[The problem] Rewrite the stretch of the listing from the line containing "Image resolution: width=1512" through the line containing "Action: tap(140, 778)", switching "user options" to "account" and keeping everything else the same. Omit the pictures from your answer.

--- BEGIN Material ---

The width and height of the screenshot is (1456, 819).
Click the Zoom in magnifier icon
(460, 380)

--- END Material ---
--- BEGIN Material ---

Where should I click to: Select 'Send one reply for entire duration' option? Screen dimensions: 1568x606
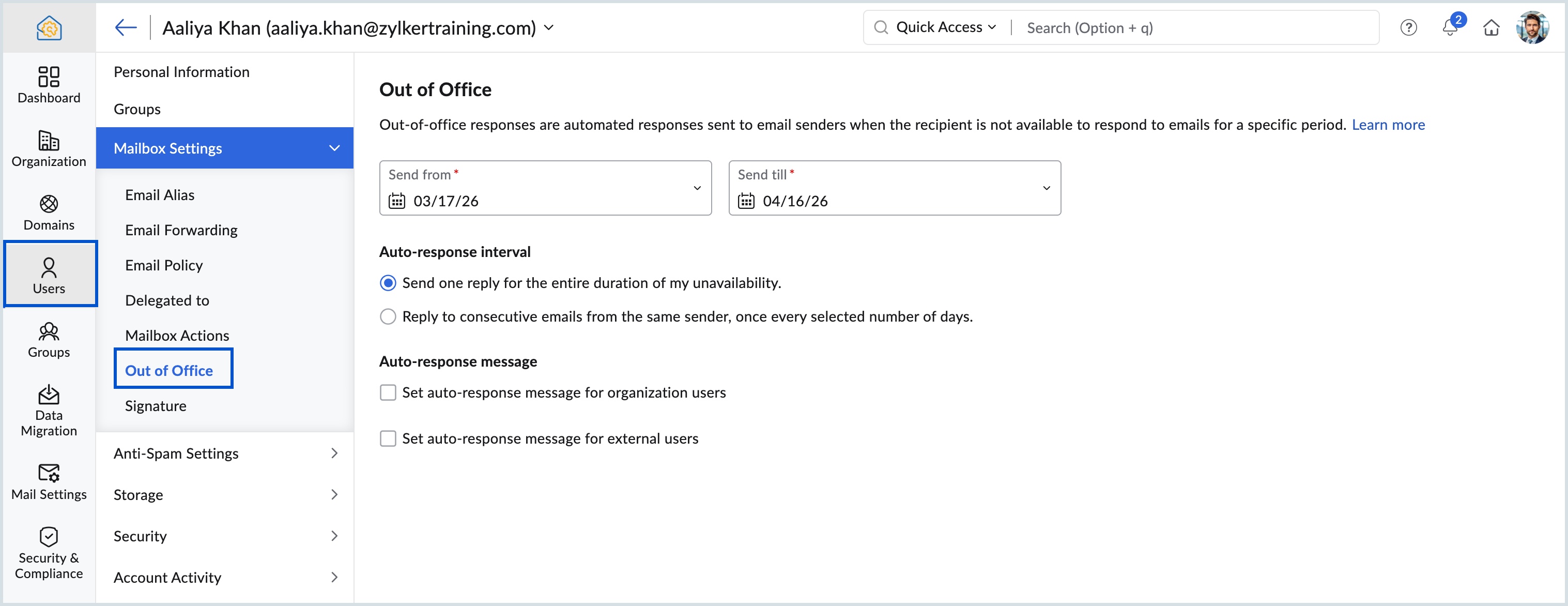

--- END Material ---
--- BEGIN Material ---

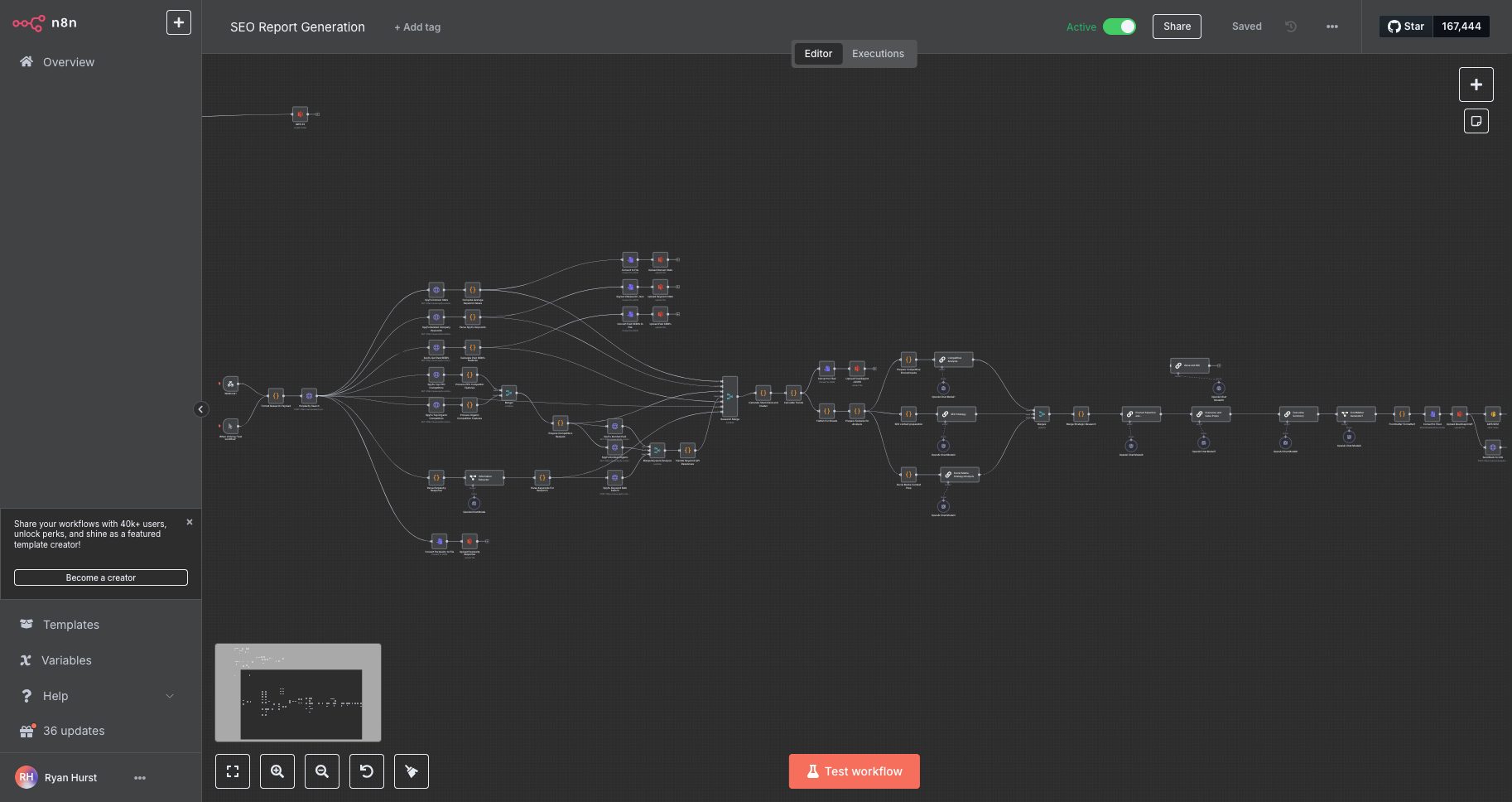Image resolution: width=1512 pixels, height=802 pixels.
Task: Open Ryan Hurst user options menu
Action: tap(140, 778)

--- END Material ---

[The result]
Image resolution: width=1512 pixels, height=802 pixels.
Task: Open Ryan Hurst account menu
Action: tap(140, 778)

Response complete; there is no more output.